You don’t win people over by getting them fired or casting them outside of the society you want to create. That magnifies resentments and perpetuates the friction. You win people over by showing them a better way and even insisting on it when necessary.
That’s what a correction culture does. A cancel culture just eats away its insides one bite at a time.
What Goes Around . . .
In fact, this is how the terror phase of the French Revolution played out. In the end, Robespierre was undone by his own policies. His vision of an ideal society conflicted with other people’s vision of an ideal society, and he became a casualty of the same tactics he had imposed. The man who led social purges was purged by the fall of a guillotine’s blade.
That’s the problem with a cancel culture. It presents an ideal and purges everyone who doesn’t live up to it. And since no one perfectly lives up to it, anyone can eventually be purged.
That never leads to the justice we seek.
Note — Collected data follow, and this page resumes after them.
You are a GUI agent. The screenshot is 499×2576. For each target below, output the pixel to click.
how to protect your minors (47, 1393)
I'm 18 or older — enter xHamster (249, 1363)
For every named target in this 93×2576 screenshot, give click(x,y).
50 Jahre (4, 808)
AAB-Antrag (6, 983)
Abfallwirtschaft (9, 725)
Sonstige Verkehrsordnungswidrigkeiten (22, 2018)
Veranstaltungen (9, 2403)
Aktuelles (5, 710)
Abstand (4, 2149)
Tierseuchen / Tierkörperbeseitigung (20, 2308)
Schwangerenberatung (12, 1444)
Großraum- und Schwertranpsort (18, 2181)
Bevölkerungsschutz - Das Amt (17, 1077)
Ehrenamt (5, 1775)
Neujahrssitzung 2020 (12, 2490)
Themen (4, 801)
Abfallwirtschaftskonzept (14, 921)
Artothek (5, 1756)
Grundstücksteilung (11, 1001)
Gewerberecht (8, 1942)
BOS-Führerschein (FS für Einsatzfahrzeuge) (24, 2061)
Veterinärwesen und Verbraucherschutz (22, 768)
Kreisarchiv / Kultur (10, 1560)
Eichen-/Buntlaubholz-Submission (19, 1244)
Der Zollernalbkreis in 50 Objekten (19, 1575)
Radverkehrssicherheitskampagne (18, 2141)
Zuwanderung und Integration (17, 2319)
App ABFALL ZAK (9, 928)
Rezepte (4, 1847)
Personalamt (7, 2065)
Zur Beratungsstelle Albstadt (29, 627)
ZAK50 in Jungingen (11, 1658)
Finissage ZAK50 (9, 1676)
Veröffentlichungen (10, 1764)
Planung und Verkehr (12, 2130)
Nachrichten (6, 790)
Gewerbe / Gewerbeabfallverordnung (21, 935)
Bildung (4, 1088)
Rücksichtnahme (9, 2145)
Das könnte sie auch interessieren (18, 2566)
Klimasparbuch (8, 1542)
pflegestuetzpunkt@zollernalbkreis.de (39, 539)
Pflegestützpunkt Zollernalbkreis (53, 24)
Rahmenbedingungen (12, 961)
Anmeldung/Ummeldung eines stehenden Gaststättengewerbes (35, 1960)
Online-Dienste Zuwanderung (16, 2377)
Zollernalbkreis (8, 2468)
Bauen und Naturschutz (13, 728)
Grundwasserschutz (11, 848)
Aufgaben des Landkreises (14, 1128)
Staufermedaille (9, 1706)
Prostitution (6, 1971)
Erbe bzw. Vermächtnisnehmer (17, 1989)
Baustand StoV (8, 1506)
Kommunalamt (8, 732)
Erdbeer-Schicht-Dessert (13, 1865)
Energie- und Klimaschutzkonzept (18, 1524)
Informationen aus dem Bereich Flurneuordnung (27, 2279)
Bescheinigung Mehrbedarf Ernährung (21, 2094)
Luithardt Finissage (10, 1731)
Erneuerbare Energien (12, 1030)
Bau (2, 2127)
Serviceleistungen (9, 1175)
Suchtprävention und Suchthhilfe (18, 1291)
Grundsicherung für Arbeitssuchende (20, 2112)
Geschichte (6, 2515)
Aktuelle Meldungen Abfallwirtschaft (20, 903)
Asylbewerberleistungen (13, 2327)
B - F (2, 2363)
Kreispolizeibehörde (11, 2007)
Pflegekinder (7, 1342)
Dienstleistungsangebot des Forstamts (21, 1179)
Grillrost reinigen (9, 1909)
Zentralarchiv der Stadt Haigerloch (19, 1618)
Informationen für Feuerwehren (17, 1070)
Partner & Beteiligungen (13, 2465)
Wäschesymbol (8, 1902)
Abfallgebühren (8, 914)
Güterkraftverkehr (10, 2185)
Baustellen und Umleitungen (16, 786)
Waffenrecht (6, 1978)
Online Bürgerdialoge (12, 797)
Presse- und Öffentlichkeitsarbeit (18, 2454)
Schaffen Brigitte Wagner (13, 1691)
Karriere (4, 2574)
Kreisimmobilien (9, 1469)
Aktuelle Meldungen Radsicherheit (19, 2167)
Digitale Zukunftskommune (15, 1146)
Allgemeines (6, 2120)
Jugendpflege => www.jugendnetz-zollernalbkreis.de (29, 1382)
It’s an unending process that keeps creating more victims. None of history’s inquisitions has turned out well.
Justice is a biblical value, and it’s high time we pursue it with passion. But not by simply flipping the script. It’s accomplished by vigorous defense of the oppressed, firm but patient correction of oppressors, and a new vision for transforming lives — all of them — with a touch of humanity and heavy doses of divine wisdom, power, and love.